The Federal Reserve is set to end its bond purchases in October, so that might be driving worry levels up a bit. We saw the yield on the 10-year Treasury actually spike a bit this week from 2.4% on Monday, to above the 2.6% level on Friday. That is still historically low, but it does show that the longer-term bond market is still alive and kicking. This could mean that bondholders are beginning to think long and deep with regard to what the Fed has up its sleeve with regard to “normalizing” Fed operations. For next week, it will not be so much what the Federal Reserve DOES, but rather what it SAYS.

The buzz over the past six years was that the zero interest rates from the Fed would combine with all of the billions and billions worth of securities purchases to unleash Weimar Germany-style inflation in the U.S. and possibly across the globe. Somehow inflation never really reared its ugly head, although there were a few scares here and there over the past few years. Inflation still could be a threat, but it has simply not yet occurred. We will continue to closely monitor longer-term bond yields in the weeks and months ahead, as well as what Janet Yellen and the gang have to say as we head toward 2015.

Even though the stock market closed on Friday with a bit of a “thud,” there was still some great news regarding consumers. August’s retail sales rose an “as-expected” 0.6%, which was up nicely from July’s 0.3% rise. In addition, the University of Michigan Consumer Sentiment Report came in at 84.6; its highest reading since July of 2013. The number topped estimates of 83.8 and also improved on August’s 82.5 level, and this encouraging news suggests that maybe consumers are finally back in action and ready to spend, spend, spend.

There is a lot of interest in the debut of Alibaba (BABA) when its IPO launches next week, and the initial pricing puts it in the $60-$66 per share range. With a potential market cap at more than $160 billion, it is definitely revving up the “animal spirits” on Wall Street. Some analysts have said the BABA hype could be the sign of a broader market top, but then again, the generally favorable analyst views about the company have made it clear that Alibaba is no dot-com, bubble-type offering either. It will definitely be interesting to see how BABA trades next week.

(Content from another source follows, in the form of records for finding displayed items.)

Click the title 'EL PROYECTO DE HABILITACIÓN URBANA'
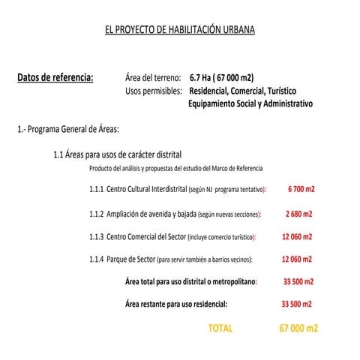(x=180, y=31)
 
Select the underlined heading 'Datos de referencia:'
(x=56, y=76)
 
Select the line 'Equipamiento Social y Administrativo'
(x=250, y=104)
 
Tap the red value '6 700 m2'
(x=301, y=189)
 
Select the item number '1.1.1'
(x=96, y=189)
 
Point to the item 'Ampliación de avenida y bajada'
(x=153, y=214)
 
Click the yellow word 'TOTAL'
(x=220, y=328)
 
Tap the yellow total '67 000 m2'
(x=298, y=328)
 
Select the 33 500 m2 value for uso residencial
(x=296, y=304)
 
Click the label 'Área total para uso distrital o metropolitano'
(x=190, y=282)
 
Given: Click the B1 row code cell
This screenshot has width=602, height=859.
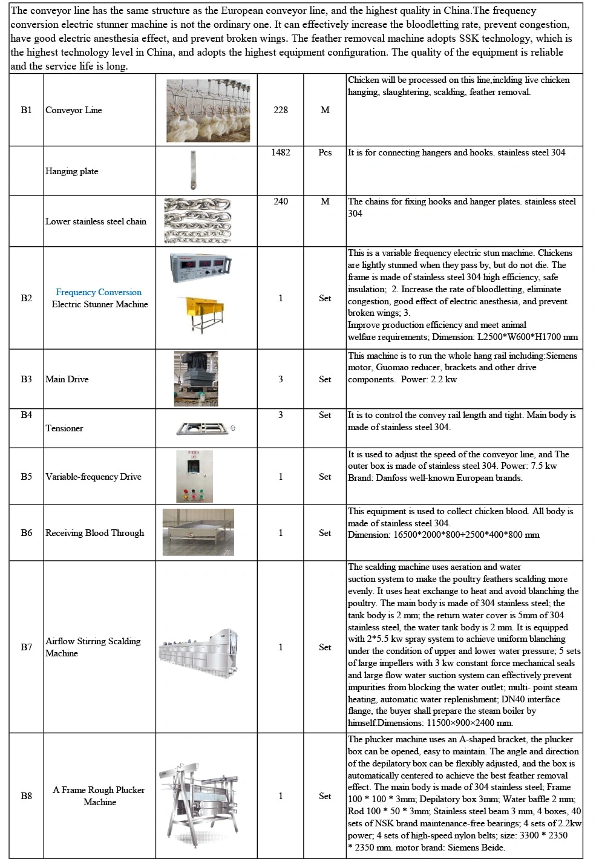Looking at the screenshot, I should (x=26, y=110).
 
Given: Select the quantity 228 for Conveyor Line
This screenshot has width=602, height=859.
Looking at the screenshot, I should (x=281, y=110).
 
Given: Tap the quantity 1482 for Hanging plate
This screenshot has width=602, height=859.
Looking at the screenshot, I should (x=281, y=152).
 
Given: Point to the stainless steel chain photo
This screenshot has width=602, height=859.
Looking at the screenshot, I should (x=197, y=221).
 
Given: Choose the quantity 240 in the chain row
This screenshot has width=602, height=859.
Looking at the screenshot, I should (x=281, y=201).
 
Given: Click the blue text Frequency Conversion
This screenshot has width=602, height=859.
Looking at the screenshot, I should (x=99, y=292).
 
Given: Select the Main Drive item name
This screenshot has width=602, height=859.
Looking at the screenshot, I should (x=67, y=379).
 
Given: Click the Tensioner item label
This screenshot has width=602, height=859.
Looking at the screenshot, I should (x=64, y=428).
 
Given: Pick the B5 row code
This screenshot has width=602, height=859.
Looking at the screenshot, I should (x=26, y=477).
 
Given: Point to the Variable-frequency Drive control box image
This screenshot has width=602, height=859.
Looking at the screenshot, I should (x=195, y=477).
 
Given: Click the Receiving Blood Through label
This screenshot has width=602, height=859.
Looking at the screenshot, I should (x=95, y=533).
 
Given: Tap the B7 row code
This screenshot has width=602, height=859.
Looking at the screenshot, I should (x=26, y=647).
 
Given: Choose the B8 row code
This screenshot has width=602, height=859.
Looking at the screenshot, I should (x=26, y=796).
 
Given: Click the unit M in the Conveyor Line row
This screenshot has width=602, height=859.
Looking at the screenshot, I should (x=325, y=110).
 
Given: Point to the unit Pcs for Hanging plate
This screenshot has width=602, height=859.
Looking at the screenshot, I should (x=325, y=152).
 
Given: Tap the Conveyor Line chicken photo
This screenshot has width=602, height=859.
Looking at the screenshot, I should (x=208, y=109).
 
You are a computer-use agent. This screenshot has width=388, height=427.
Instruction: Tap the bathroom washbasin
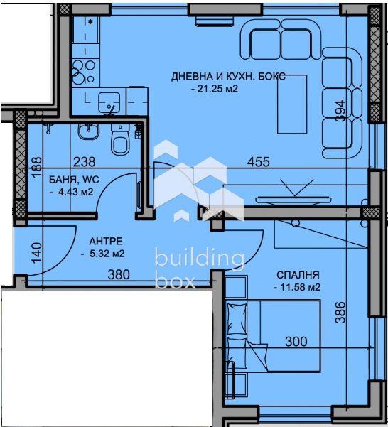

It will also be interesting to see how that Scottish vote goes about whether Scotland should break away from Great Britain. English stocks recently took a hit when the polls were showing that the initiative might actually have a chance of getting a “yes” vote. It certainly brings back memories of Mel Gibson as William Wallace in the classic movie Braveheart, so we shall have to wait and see how the Scottish electorate votes. The election is scheduled for next Thursday, the 18th.

So here we are nearly halfway through September, and it is still not overly clear which way the stock market will be headed as we move toward October. It has been sort of a “good news, bad news” September in that it has been great seeing stocks hold up near their recent highs, but it has been disappointing to see the broader market fail to break out to higher highs on big volume with a lot of gusto. Maybe we will keep seeing strong economic numbers as well as a lot of upside surprises when earnings season kicks off in October.

That said, the Gorilla wishes each and all a wonderful and restful weekend. This is a beautiful time of year in most parts of the country, and it is magical seeing the leaves are already beginning to change. Let’s hope that confidence levels continue to hold up for consumers, as well as for confidence levels to hang tough with regard to the stock market. September and October can sometimes be rough, but with this week’s moderate decline, we are looking solid for the year. Again, have a great weekend!